* _DATA EXTRACT_
== == ==

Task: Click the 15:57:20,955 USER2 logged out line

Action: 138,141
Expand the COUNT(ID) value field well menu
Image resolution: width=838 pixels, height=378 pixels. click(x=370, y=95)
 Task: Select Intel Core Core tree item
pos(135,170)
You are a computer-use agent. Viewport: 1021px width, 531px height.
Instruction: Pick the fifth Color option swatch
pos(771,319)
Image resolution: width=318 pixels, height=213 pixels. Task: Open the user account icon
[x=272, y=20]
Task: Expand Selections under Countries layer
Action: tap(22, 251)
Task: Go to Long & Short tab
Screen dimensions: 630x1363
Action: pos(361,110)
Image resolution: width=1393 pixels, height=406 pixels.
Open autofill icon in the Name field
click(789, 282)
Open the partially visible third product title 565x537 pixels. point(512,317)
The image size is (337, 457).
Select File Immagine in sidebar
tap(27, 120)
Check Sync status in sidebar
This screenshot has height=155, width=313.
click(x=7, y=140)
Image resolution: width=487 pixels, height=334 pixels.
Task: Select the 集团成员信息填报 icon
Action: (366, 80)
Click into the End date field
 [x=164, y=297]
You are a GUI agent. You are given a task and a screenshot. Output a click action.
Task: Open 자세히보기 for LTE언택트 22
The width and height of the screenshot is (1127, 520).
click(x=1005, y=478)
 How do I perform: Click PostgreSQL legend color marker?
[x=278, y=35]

== == ==

* _WORK TASK_
An exact copy of every record above is required.

* _TASK SOLUTION_
Task: Click the 15:57:20,955 USER2 logged out line

Action: 138,141
Expand the COUNT(ID) value field well menu
Image resolution: width=838 pixels, height=378 pixels. click(x=370, y=95)
 Task: Select Intel Core Core tree item
pos(135,170)
You are a computer-use agent. Viewport: 1021px width, 531px height.
Instruction: Pick the fifth Color option swatch
pos(771,319)
Image resolution: width=318 pixels, height=213 pixels. Task: Open the user account icon
[x=272, y=20]
Task: Expand Selections under Countries layer
Action: tap(22, 251)
Task: Go to Long & Short tab
Screen dimensions: 630x1363
Action: pos(361,110)
Image resolution: width=1393 pixels, height=406 pixels.
Open autofill icon in the Name field
click(789, 282)
Open the partially visible third product title 565x537 pixels. point(512,317)
The image size is (337, 457).
Select File Immagine in sidebar
tap(27, 120)
Check Sync status in sidebar
This screenshot has height=155, width=313.
click(x=7, y=140)
Image resolution: width=487 pixels, height=334 pixels.
Task: Select the 集团成员信息填报 icon
Action: (366, 80)
Click into the End date field
 [x=164, y=297]
You are a GUI agent. You are given a task and a screenshot. Output a click action.
Task: Open 자세히보기 for LTE언택트 22
The width and height of the screenshot is (1127, 520).
click(x=1005, y=478)
 How do I perform: Click PostgreSQL legend color marker?
[x=278, y=35]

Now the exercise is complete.